Effects of Sibling Size and Structure Revisited: New Evidence of the Allocation of Family Educational Resources in China
*Names in bold indicate Presenter
A large body of literature has been devoted to the study of the relationship between sibling and education outcomes (usually years of schooling or degree attainment) using adult samples (Angrist et al., 2010; Kessler, 1991; Zheng, 2013). Prior studies fail to address the effect of sibling size/structure on intra-household resources allocation for education, which leaves the mechanism of sibling effect an unsolved puzzle.
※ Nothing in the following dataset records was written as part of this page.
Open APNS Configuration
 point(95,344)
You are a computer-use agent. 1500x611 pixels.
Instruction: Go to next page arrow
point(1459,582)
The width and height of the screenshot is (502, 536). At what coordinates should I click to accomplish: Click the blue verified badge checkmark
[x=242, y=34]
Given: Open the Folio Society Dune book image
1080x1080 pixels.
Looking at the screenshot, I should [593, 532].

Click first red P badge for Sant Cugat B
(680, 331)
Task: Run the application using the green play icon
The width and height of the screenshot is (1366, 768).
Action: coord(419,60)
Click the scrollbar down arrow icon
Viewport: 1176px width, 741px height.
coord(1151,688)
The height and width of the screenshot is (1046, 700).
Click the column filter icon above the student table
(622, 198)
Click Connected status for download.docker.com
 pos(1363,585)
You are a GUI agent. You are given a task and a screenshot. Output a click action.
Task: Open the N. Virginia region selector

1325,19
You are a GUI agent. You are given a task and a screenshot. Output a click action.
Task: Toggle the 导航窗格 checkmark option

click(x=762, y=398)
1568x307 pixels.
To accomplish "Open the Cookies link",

This study utilized China Education Panel Survey, a nationally representative survey starting with the 7th and 9th graders in 2013-2014 academic year, to examine the distribution of education resources within Chinese households regarding sibling size and structure. Based on the baseline survey data of 2013/2014, we divide family educational resources into three groups: financial investment, parental involvement, and family environment. We use Propensity Score Matching to take care of group imbalance and try to identify the causal effect of sibling size/structure on individual’s access to family resources. We repeat PSM three times for (1) only child; (2) having brothers; (3) having sisters. The OLS results are also listed for comparison.
Our preliminary analysis shows that (1) sibling size has a negative effect on the access of educational resources. Children who have siblings receive significantly less financial investment, especially in the rural area. Meanwhile, parents less frequently check children’s homework or provide guidance on children’s study if they have more than one child. Children who have siblings are less likely to have a personal desk at home, while their relationships with parents are not so good as those only-child. (2) Having brothers results in less financial investment no matter for boys or girls. Having sisters provides boys more financial investment from parents. For girls, having brothers leads to a worse relationship with parents, but it provides boys a better relationship with father. Having brothers or sisters both refuse access to a personal desk at home. (3) After controlling for sibling size and birth order, sibling structure effect reveals that boys are preferred. The sibling size effects above are smaller for boys.